Recovery of nuclear actin in the presence and absence of an inhibitor of actin polymerization. The recovery kinetics of GFP-actin was quantified in stably transfected HeLa cells, HeLa cells that were treated with latrunculin A, and HeLa cells that were treated with EDTA. The relative intensity is plotted versus time, with time plotted on a log scale.

Figure 7.

Recovery of an actin mutant unable to incorporate into filaments. Photobleaching experiment performed using cells transiently transfected with wild type GFP-actin (WT) or actin containing a point mutation at amino acid 62 (R62D).

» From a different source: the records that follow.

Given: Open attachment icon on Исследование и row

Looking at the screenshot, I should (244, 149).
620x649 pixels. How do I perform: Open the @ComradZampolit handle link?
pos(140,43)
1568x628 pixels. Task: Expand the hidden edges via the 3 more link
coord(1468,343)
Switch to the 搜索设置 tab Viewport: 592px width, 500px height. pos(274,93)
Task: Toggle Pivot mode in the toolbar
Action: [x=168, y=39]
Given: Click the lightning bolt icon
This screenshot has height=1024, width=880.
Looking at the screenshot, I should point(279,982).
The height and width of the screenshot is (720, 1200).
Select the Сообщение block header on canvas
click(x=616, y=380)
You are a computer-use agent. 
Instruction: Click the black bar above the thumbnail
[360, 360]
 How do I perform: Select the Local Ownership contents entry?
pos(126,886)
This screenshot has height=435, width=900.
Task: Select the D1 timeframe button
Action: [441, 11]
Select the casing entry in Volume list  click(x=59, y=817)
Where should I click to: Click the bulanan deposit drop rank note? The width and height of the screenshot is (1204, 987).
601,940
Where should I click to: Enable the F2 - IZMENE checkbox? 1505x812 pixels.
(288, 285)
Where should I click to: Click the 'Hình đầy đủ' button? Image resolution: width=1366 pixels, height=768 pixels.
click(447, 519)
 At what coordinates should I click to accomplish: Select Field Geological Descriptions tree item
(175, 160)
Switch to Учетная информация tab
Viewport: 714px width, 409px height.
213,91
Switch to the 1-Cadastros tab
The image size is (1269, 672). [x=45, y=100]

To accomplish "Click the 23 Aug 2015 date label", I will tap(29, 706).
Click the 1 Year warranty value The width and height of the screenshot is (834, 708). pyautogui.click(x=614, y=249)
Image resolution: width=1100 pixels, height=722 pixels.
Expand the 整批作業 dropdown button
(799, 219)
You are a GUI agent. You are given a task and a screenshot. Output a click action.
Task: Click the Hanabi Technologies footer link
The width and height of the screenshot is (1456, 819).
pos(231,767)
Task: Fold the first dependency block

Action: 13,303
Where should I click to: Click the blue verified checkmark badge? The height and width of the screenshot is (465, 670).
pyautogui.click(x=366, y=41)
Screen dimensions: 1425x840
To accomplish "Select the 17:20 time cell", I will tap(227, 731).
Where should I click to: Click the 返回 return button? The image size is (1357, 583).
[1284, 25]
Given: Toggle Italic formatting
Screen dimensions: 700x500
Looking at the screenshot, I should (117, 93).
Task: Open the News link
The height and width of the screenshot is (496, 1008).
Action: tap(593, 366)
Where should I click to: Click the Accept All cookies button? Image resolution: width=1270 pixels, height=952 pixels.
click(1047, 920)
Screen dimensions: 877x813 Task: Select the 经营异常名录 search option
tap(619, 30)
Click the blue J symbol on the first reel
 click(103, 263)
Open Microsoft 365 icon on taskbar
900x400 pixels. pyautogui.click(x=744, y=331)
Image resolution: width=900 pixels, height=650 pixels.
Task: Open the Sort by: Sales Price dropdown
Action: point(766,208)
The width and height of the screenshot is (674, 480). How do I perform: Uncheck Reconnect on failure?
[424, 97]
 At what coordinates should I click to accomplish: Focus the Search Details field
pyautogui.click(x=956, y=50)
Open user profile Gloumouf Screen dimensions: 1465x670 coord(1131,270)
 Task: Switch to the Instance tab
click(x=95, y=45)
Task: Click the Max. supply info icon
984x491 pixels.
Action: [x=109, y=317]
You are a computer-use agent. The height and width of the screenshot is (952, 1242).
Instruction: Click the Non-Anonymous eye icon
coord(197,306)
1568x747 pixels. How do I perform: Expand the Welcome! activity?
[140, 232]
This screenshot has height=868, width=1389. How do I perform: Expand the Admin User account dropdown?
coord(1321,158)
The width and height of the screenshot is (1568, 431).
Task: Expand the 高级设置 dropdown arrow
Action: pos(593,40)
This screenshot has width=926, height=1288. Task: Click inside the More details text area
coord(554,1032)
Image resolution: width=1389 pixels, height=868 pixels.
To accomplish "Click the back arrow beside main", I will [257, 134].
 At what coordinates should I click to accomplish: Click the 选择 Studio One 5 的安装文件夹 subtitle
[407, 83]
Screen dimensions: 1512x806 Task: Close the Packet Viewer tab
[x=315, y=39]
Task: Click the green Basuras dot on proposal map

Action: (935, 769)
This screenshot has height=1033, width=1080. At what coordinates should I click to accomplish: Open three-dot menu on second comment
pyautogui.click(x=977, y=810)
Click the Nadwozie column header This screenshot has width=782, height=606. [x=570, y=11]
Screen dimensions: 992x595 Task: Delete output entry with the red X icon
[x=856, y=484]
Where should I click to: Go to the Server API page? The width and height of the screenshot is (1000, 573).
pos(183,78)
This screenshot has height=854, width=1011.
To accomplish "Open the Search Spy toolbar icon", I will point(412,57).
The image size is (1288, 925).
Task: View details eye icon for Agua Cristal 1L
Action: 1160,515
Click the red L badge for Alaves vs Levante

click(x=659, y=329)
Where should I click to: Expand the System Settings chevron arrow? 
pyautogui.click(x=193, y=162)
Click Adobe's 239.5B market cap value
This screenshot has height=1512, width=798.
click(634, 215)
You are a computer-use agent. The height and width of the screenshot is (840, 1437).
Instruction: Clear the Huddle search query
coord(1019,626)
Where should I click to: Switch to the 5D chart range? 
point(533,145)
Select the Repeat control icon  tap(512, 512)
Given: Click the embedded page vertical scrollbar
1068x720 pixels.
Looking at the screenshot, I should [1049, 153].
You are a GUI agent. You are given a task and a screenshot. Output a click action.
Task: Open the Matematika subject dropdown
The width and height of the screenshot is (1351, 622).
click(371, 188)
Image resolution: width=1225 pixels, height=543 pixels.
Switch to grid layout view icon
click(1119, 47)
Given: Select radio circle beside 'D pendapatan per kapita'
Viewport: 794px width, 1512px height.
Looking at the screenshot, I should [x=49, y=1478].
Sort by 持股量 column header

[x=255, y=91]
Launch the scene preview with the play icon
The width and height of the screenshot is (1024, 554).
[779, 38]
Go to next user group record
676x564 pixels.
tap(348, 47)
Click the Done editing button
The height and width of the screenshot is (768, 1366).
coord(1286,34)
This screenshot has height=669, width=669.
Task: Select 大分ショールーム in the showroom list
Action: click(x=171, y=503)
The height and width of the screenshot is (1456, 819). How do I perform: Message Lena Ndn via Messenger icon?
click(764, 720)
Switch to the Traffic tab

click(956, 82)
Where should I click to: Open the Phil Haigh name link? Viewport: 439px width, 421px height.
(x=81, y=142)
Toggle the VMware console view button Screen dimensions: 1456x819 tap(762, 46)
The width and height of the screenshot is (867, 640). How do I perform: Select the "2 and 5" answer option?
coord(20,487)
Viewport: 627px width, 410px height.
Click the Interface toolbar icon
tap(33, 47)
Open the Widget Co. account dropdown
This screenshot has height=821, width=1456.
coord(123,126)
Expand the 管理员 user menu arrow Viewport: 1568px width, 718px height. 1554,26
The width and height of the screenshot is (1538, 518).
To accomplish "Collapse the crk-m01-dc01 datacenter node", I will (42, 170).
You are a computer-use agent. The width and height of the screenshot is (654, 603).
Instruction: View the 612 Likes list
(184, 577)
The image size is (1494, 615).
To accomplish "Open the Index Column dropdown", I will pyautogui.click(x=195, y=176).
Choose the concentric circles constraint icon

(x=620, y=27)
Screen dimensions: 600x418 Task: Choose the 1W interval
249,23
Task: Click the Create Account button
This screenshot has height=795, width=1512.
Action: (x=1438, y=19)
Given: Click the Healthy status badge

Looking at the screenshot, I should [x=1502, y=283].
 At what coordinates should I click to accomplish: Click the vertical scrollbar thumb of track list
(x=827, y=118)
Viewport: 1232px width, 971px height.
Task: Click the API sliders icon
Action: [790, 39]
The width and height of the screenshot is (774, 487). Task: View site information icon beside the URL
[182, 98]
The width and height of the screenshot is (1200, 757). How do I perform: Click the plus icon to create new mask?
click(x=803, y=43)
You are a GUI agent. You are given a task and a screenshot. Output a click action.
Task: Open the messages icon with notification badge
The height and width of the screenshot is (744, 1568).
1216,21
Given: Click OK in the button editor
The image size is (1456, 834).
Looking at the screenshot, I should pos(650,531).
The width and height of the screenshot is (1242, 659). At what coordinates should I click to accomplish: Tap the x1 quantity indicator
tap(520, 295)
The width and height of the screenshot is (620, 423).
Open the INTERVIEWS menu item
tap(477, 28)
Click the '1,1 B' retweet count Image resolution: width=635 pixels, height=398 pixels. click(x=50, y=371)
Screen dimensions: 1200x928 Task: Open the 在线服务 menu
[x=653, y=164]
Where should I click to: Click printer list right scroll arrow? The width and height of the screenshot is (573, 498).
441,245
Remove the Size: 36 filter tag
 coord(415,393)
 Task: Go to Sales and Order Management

From left to right, the images represent prebleach, 1.5 s postbleach, 5 s postbleach, and 10 s postbleach. Dark colors represent lower concentrations of GFP, whereas bright colors represent higher concentrations, with white being the most concentrated. The bottom panel shows the FRAP recovery profiles of GFP-actin, GFP-actin + latrunculin, and the R62D actin mutant.

Figure 8.

FRAP recovery curve of EGFP–β-actin in the presence of transcriptional inhibitors. The recovery kinetics of GFP-actin was quantified in stably transfected HeLa cells and HeLa cells that were treated with the RNA polymerase II transcription inhibitor, DRB, for 4 h before performing the FRAP experiment. The results obtained with latrunculin B are shown for comparison.

Figure 9.

Transcriptional activity in the presence of latrunculin. (A) The immunofluorescence images show 5-fluorouridine incorporation (left and right, green) in mouse 10T1/2 cells without (top) or with (bottom) pretreatment for 60 min with latrunculin. The corresponding color composite images show 5-fluorouridine (green), DAPI (red), and Alexa 546 phalloidin (blue). (B) Flow cytometry profiles of cells treated with DRB and actinomycin D (red line), 0.2 mM latrunculin B (blue line), or 0.05 mM latrunculin B (green line) or left untreated (black line).